* _ABOUT THIS EXERCISE_
Exactly the lines from the one with "Click the left scrollbar arrow in table" through the end of the records below are needed, minus any pictures.

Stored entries
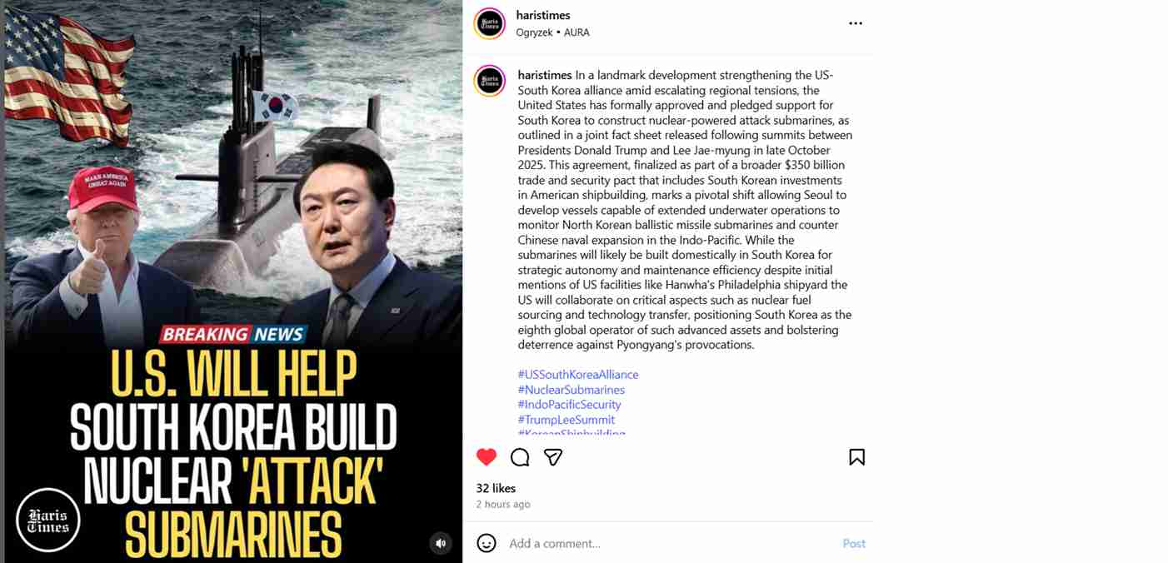The width and height of the screenshot is (1168, 563).
Task: Click the post video thumbnail
Action: (x=233, y=282)
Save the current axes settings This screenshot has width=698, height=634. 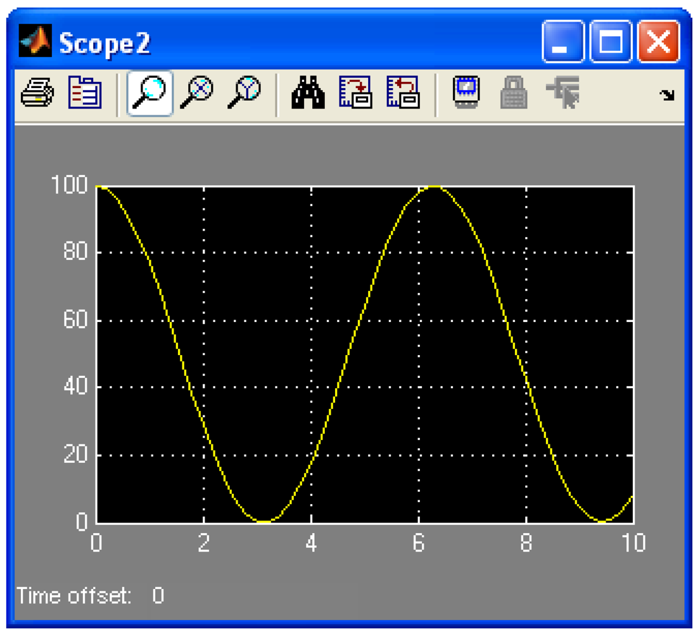tap(355, 94)
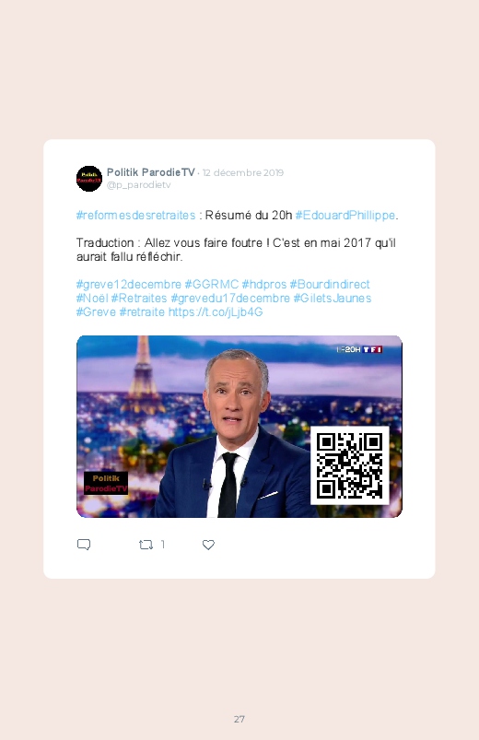Open the https://t.co/jLjb4G link

pyautogui.click(x=216, y=312)
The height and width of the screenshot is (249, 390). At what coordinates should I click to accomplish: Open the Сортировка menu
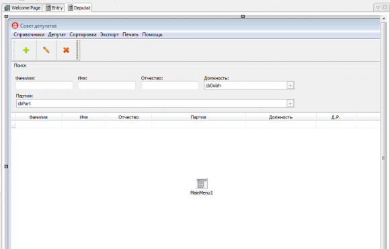83,34
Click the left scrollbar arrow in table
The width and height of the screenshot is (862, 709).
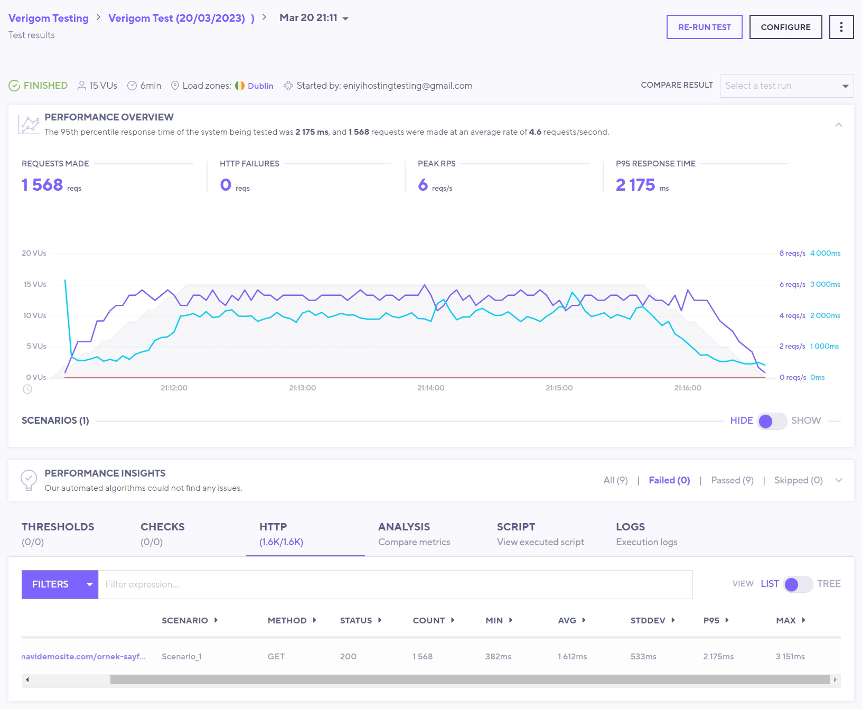(x=27, y=679)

* _OUTPUT BELOW_
Click the left scrollbar arrow in table
The width and height of the screenshot is (862, 709).
(x=27, y=679)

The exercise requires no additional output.